• Problem requirements: The data below should be copied over with complete accuracy.
━━━━━━━━━━━━━━━━━━━━━━━━━━━━━━
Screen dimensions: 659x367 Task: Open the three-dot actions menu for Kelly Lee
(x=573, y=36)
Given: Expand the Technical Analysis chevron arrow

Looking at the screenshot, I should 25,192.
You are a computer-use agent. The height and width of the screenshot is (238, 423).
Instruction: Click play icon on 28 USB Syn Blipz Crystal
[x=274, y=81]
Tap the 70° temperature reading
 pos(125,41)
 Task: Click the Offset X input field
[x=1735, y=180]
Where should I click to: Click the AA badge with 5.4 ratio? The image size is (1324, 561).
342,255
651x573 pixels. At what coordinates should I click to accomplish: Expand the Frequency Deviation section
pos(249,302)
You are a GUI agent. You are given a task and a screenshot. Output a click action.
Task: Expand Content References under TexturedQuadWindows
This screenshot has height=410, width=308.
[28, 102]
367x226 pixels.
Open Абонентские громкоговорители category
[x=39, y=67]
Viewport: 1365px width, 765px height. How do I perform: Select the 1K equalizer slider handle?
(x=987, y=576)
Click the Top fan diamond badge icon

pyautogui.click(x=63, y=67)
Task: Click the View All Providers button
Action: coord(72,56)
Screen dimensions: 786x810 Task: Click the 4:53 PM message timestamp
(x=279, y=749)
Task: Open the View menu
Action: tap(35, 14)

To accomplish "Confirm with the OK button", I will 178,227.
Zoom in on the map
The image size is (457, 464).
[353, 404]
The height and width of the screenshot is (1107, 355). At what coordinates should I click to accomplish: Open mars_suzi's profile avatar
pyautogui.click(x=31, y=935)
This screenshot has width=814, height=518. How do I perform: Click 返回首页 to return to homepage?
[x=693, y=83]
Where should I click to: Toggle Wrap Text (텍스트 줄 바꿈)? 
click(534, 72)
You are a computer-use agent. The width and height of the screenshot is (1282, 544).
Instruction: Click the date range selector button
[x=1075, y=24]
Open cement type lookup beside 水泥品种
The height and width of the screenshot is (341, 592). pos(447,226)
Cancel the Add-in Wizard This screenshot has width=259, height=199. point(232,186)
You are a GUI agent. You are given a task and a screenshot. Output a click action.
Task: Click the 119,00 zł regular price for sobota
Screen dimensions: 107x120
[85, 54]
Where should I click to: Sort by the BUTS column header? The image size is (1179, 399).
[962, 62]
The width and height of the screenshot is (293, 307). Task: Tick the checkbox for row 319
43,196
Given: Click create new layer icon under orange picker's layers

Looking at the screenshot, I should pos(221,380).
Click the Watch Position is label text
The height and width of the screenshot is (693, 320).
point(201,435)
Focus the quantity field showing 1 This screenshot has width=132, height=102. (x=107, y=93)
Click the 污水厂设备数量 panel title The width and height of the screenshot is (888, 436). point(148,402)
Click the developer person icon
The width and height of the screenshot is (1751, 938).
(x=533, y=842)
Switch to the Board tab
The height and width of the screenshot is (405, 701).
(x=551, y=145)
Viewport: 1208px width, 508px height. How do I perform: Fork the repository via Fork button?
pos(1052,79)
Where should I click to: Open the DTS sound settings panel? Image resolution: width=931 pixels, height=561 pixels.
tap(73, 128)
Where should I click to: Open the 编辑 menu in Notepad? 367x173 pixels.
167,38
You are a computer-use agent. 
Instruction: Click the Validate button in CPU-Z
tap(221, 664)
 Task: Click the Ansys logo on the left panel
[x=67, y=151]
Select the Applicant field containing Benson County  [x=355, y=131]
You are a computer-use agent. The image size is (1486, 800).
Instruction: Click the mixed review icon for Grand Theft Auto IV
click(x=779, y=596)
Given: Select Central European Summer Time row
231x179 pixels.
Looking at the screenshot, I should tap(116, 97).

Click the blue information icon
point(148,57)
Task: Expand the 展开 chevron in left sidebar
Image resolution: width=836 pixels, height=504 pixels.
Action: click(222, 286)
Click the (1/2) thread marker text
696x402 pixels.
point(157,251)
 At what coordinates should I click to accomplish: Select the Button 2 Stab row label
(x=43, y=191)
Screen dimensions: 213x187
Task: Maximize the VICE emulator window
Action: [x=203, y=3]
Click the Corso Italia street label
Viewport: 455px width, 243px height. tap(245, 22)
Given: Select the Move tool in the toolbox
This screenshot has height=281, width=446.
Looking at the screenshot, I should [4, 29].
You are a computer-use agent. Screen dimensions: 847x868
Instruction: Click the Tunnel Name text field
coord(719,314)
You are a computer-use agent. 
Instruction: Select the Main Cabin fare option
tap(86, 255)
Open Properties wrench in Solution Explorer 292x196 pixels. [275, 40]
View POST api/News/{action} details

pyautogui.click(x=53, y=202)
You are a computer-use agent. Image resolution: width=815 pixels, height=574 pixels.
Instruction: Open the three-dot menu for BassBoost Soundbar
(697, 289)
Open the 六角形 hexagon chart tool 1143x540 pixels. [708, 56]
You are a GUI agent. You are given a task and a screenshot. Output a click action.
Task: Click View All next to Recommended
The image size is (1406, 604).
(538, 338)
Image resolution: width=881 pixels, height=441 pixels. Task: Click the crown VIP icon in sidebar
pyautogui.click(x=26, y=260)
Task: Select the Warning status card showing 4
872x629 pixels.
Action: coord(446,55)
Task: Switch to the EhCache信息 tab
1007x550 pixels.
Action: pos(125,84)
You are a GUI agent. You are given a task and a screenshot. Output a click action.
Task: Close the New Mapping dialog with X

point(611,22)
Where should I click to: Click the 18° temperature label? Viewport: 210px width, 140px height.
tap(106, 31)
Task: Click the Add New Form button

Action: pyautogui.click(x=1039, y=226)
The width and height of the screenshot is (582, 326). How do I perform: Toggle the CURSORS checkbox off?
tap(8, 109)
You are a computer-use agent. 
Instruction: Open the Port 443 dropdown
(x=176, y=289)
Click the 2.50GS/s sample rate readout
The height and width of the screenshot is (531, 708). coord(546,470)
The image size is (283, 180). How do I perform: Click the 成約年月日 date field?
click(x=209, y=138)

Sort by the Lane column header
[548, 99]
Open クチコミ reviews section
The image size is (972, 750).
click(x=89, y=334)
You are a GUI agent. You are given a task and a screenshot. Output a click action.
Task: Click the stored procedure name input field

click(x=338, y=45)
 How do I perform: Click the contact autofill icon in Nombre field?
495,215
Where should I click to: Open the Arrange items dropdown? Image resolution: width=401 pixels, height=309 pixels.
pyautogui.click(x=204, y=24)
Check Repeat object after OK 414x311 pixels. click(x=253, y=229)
━━━━━━━━━━━━━━━━━━━━━━━━━━━━━━
• Exercise response:
Screen dimensions: 659x367 Task: Open the three-dot actions menu for Kelly Lee
(x=573, y=36)
Given: Expand the Technical Analysis chevron arrow

Looking at the screenshot, I should 25,192.
You are a computer-use agent. The height and width of the screenshot is (238, 423).
Instruction: Click play icon on 28 USB Syn Blipz Crystal
[x=274, y=81]
Tap the 70° temperature reading
 pos(125,41)
 Task: Click the Offset X input field
[x=1735, y=180]
Where should I click to: Click the AA badge with 5.4 ratio? The image size is (1324, 561).
342,255
651x573 pixels. At what coordinates should I click to accomplish: Expand the Frequency Deviation section
pos(249,302)
You are a GUI agent. You are given a task and a screenshot. Output a click action.
Task: Expand Content References under TexturedQuadWindows
This screenshot has height=410, width=308.
[28, 102]
367x226 pixels.
Open Абонентские громкоговорители category
[x=39, y=67]
Viewport: 1365px width, 765px height. How do I perform: Select the 1K equalizer slider handle?
(x=987, y=576)
Click the Top fan diamond badge icon

pyautogui.click(x=63, y=67)
Task: Click the View All Providers button
Action: coord(72,56)
Screen dimensions: 786x810 Task: Click the 4:53 PM message timestamp
(x=279, y=749)
Task: Open the View menu
Action: tap(35, 14)

To accomplish "Confirm with the OK button", I will 178,227.
Zoom in on the map
The image size is (457, 464).
[353, 404]
The height and width of the screenshot is (1107, 355). At what coordinates should I click to accomplish: Open mars_suzi's profile avatar
pyautogui.click(x=31, y=935)
This screenshot has width=814, height=518. How do I perform: Click 返回首页 to return to homepage?
[x=693, y=83]
Where should I click to: Toggle Wrap Text (텍스트 줄 바꿈)? 
click(534, 72)
You are a computer-use agent. The width and height of the screenshot is (1282, 544).
Instruction: Click the date range selector button
[x=1075, y=24]
Open cement type lookup beside 水泥品种
The height and width of the screenshot is (341, 592). pos(447,226)
Cancel the Add-in Wizard This screenshot has width=259, height=199. point(232,186)
You are a GUI agent. You are given a task and a screenshot. Output a click action.
Task: Click the 119,00 zł regular price for sobota
Screen dimensions: 107x120
[85, 54]
Where should I click to: Sort by the BUTS column header? The image size is (1179, 399).
[962, 62]
The width and height of the screenshot is (293, 307). Task: Tick the checkbox for row 319
43,196
Given: Click create new layer icon under orange picker's layers

Looking at the screenshot, I should pos(221,380).
Click the Watch Position is label text
The height and width of the screenshot is (693, 320).
point(201,435)
Focus the quantity field showing 1 This screenshot has width=132, height=102. (x=107, y=93)
Click the 污水厂设备数量 panel title The width and height of the screenshot is (888, 436). point(148,402)
Click the developer person icon
The width and height of the screenshot is (1751, 938).
(x=533, y=842)
Switch to the Board tab
The height and width of the screenshot is (405, 701).
(x=551, y=145)
Viewport: 1208px width, 508px height. How do I perform: Fork the repository via Fork button?
pos(1052,79)
Where should I click to: Open the DTS sound settings panel? Image resolution: width=931 pixels, height=561 pixels.
tap(73, 128)
Where should I click to: Open the 编辑 menu in Notepad? 367x173 pixels.
167,38
You are a computer-use agent. 
Instruction: Click the Validate button in CPU-Z
tap(221, 664)
 Task: Click the Ansys logo on the left panel
[x=67, y=151]
Select the Applicant field containing Benson County  [x=355, y=131]
You are a computer-use agent. The image size is (1486, 800).
Instruction: Click the mixed review icon for Grand Theft Auto IV
click(x=779, y=596)
Given: Select Central European Summer Time row
231x179 pixels.
Looking at the screenshot, I should tap(116, 97).

Click the blue information icon
point(148,57)
Task: Expand the 展开 chevron in left sidebar
Image resolution: width=836 pixels, height=504 pixels.
Action: click(222, 286)
Click the (1/2) thread marker text
696x402 pixels.
point(157,251)
 At what coordinates should I click to accomplish: Select the Button 2 Stab row label
(x=43, y=191)
Screen dimensions: 213x187
Task: Maximize the VICE emulator window
Action: [x=203, y=3]
Click the Corso Italia street label
Viewport: 455px width, 243px height. tap(245, 22)
Given: Select the Move tool in the toolbox
This screenshot has height=281, width=446.
Looking at the screenshot, I should [4, 29].
You are a computer-use agent. Screen dimensions: 847x868
Instruction: Click the Tunnel Name text field
coord(719,314)
You are a computer-use agent. 
Instruction: Select the Main Cabin fare option
tap(86, 255)
Open Properties wrench in Solution Explorer 292x196 pixels. [275, 40]
View POST api/News/{action} details

pyautogui.click(x=53, y=202)
You are a computer-use agent. Image resolution: width=815 pixels, height=574 pixels.
Instruction: Open the three-dot menu for BassBoost Soundbar
(697, 289)
Open the 六角形 hexagon chart tool 1143x540 pixels. [708, 56]
You are a GUI agent. You are given a task and a screenshot. Output a click action.
Task: Click View All next to Recommended
The image size is (1406, 604).
(538, 338)
Image resolution: width=881 pixels, height=441 pixels. Task: Click the crown VIP icon in sidebar
pyautogui.click(x=26, y=260)
Task: Select the Warning status card showing 4
872x629 pixels.
Action: coord(446,55)
Task: Switch to the EhCache信息 tab
1007x550 pixels.
Action: pos(125,84)
You are a GUI agent. You are given a task and a screenshot. Output a click action.
Task: Close the New Mapping dialog with X

point(611,22)
Where should I click to: Click the 18° temperature label? Viewport: 210px width, 140px height.
tap(106, 31)
Task: Click the Add New Form button

Action: pyautogui.click(x=1039, y=226)
The width and height of the screenshot is (582, 326). How do I perform: Toggle the CURSORS checkbox off?
tap(8, 109)
You are a computer-use agent. 
Instruction: Open the Port 443 dropdown
(x=176, y=289)
Click the 2.50GS/s sample rate readout
The height and width of the screenshot is (531, 708). coord(546,470)
The image size is (283, 180). How do I perform: Click the 成約年月日 date field?
click(x=209, y=138)

Sort by the Lane column header
[548, 99]
Open クチコミ reviews section
The image size is (972, 750).
click(x=89, y=334)
You are a GUI agent. You are given a task and a screenshot. Output a click action.
Task: Click the stored procedure name input field

click(x=338, y=45)
 How do I perform: Click the contact autofill icon in Nombre field?
495,215
Where should I click to: Open the Arrange items dropdown? Image resolution: width=401 pixels, height=309 pixels.
pyautogui.click(x=204, y=24)
Check Repeat object after OK 414x311 pixels. click(x=253, y=229)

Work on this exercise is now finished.